SUPPLIED PASSAGE:
Continue to drink about 6-8 oz of water or sports drink, about every hour. Accelerade has been shown by research to restore fluid levels more quickly than water or another sports drink.
The next day, walk for 30-60 minutes. You can do this at one time, or in several segments throughout the day. If you keep moving, you will continue to pump blood through the system.
Two days after your hard effort, add some short running segments to your walks. Make it easy on yourself. Start by running for 10-15 seconds and walking for 45-60 seconds. After 10-15 minutes, if you feel up to it, you could increase the amount of running and decrease the amount of walking. Some do 30 sec/30 sec, some move up to 1-3 min of running/1 min of walking. Others stay with 10 sec/50 seconds. As mentioned above, don’t push a muscle if it might be injured.

DATA EXTRACT:
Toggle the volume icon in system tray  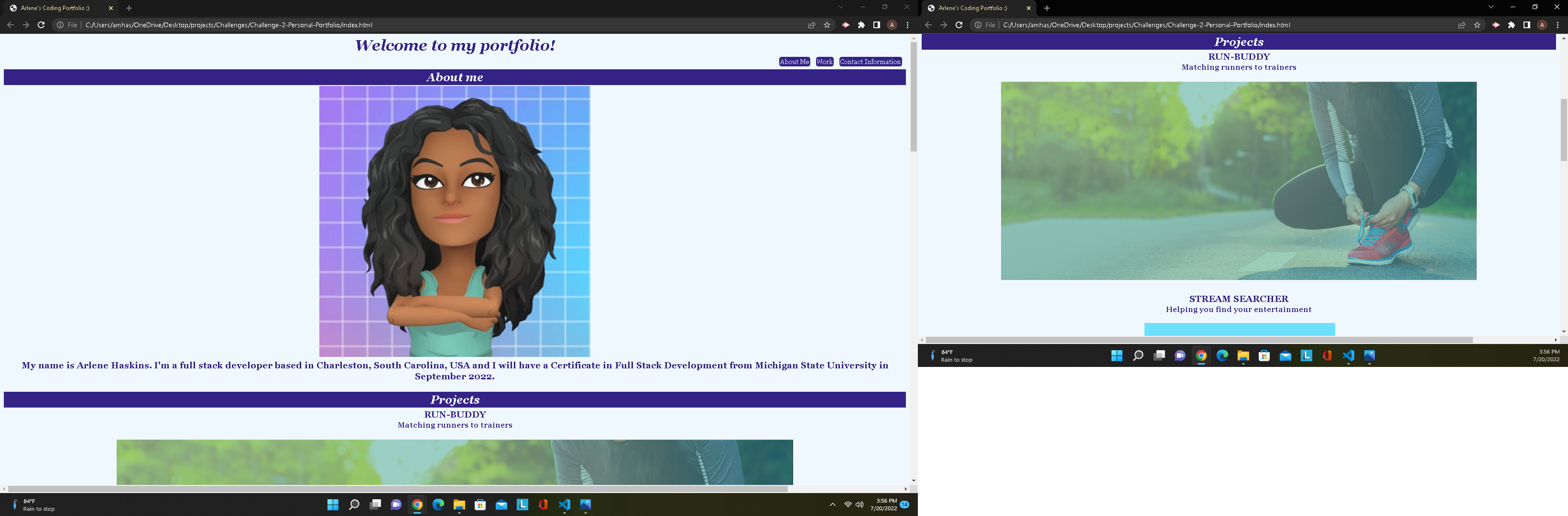pyautogui.click(x=860, y=505)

TASK LIST:
**1.** Answer from the recovery text:
(a) How much water or sports drink should be consumed, and how often?
(b) How long should the walk last on the next day?
(c) Two days after the hard effort, what running and walking durations does the first interval use?
**2.** Repeat a passage of the recovery text word for word. Begin at the words "The next day, walk" and stop after "through the system.".
**3.** Go on with the recovery text, starting immediately after its final sentence.

EXERCISE RESULTS:
**1.**
(a) About 6-8 oz, about every hour.
(b) 30-60 minutes.
(c) 10-15 seconds of running and 45-60 seconds of walking.

**2.**
The next day, walk for 30-60 minutes. You can do this at one time, or in several segments throughout the day. If you keep moving, you will continue to pump blood through the system.

**3.**
Continue to walk one day, and run-walk-run ™ the next day. Stay below the threshold of aggravation. Don’t do any fast running for at least the number of days that equal the number of miles of the race. After a 10K, run easy for at least a week.
There’s lots more info on this topic, with nutrition information, in GALLOWAY TRAINING PROGRAMS, YEAR ROUND PLAN, HALF MARATHON, A WOMAN’S GUIDE TO RUNNING and my other books. These can be ordered, autographed from my website: www.JeffGalloway.com.
Enjoy your running!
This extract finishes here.